Seguí la trayectoria de los contenedores del barrio. Así fue como supe que pertenezco al gremio de los que buscan entre los
escombros algo brillante y gratuito, al margen del monopolio capitalista. Así
empecé a reciclar basura.
He descubierto, por otra parte, por qué pongo tanto empeño en basar mi arte en la transformación de la
basura o de los sentimientos más bajos. Tengo el karma mártir del
proletario. No tengo un puto duro. Se me cae el alma al suelo cada vez que veo
lo que cuesta cualquier cosa. Normalmente la gente repudia la basura y paga por
lo que no considera basura. Yo tuve que cambiar el chip. No puedo
comprar x y reciclo y, que no es exactamente x, aunque,
bien mirado, es casi x. Basta con imaginar y poner lo que falta. El anticapitalismo ha de ser tremendamente
creativo para no tener un final truculento.

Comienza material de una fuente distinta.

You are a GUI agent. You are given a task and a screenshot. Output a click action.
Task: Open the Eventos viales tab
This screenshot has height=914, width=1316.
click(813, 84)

Ahora vivo para observar la basura y pienso en cómo
transformarla en oro. Algo similar a lo que hacían los antiguos alquimistas.
Las cosas más viles y sucias de nuestro alrededor, hábilmente combinadas y
cocidas a fuego lento pueden transformarse en algo hermoso. Así opera la naturaleza, que abona los bosques con la podredumbre de
las plantas y animales muertos. La alquimia es mi única manera de sobrevivir en
el suburbio, de soñar al lado de un río lleno de ácidos químicos y peces de
tres ojos.
En fin, ojalá el texto haya
sido catártico o ilustrador de lo
que implica ser un Diógenes físico, emocional y mental.